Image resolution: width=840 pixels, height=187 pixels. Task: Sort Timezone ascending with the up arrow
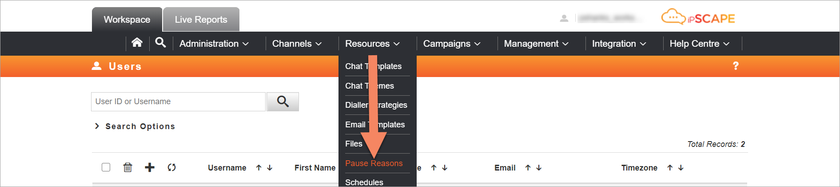pyautogui.click(x=670, y=168)
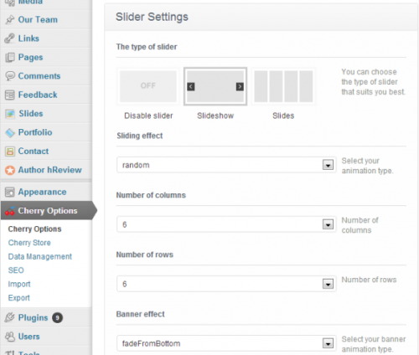Open the Appearance menu
The width and height of the screenshot is (419, 355).
tap(42, 192)

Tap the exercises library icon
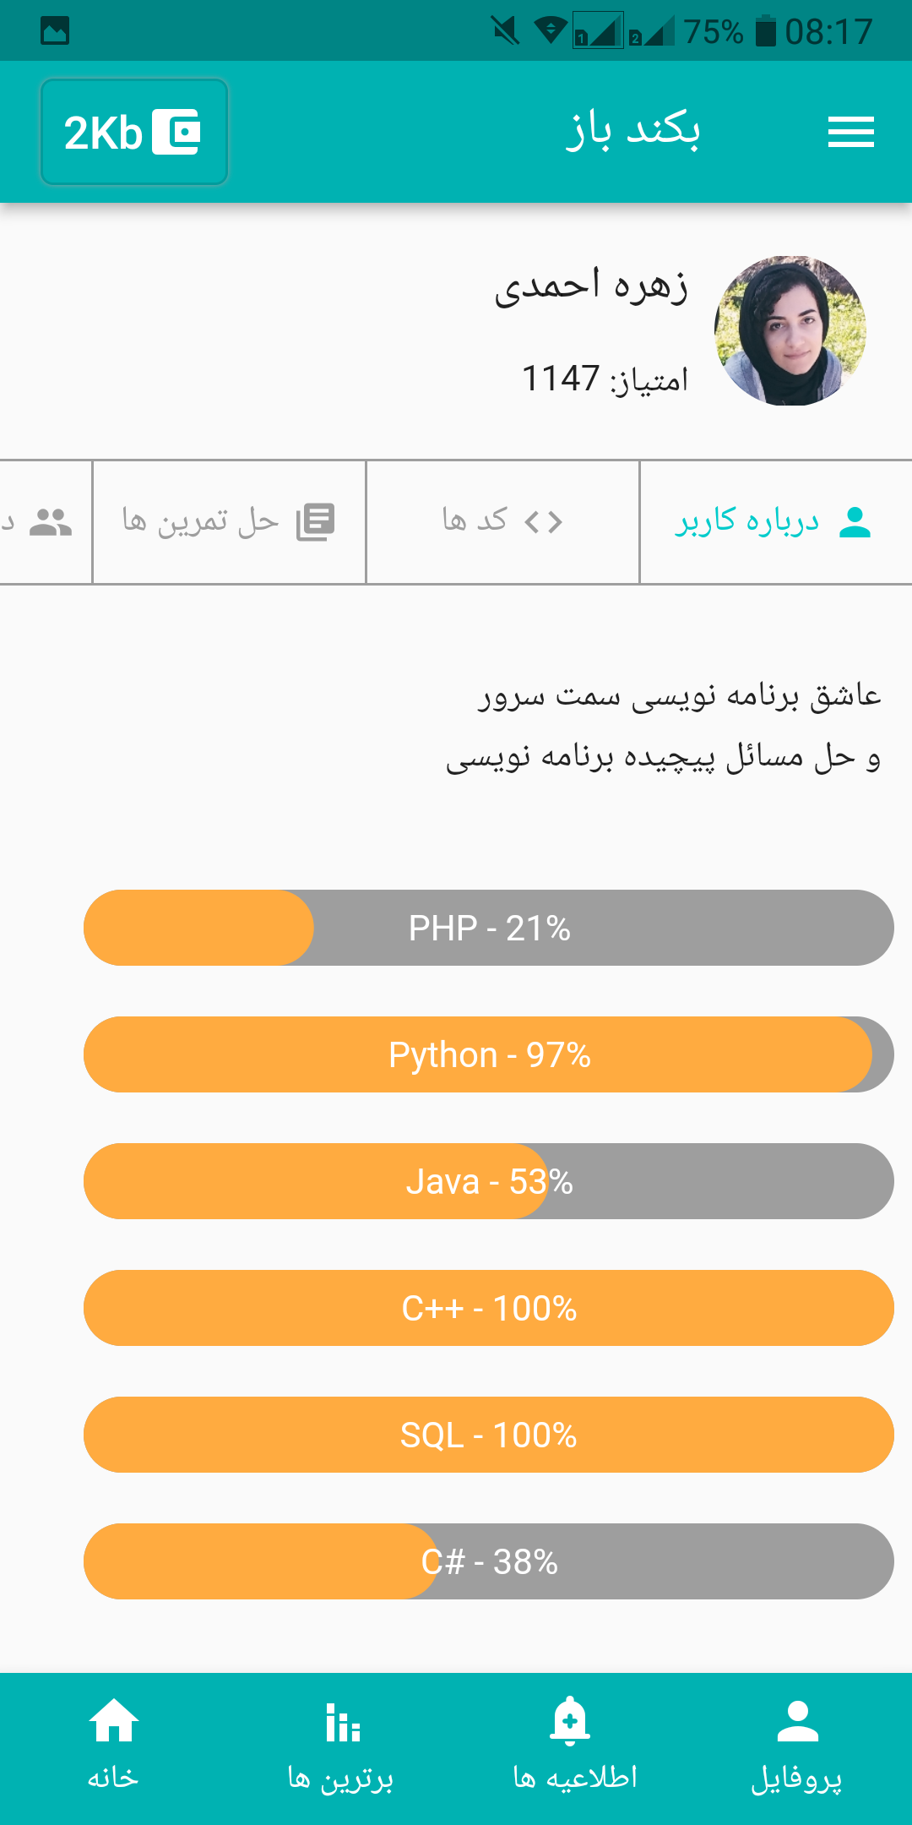pos(316,522)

TASK ITEM: Pictures are not part of the copy; output everything else in the records exactly.

RESPONSE TO THE TASK:
Image resolution: width=840 pixels, height=187 pixels. Task: Sort Timezone ascending with the up arrow
pyautogui.click(x=670, y=168)
Open the Appearance menu
The width and height of the screenshot is (419, 355).
tap(42, 192)

Tap the exercises library icon
pos(316,522)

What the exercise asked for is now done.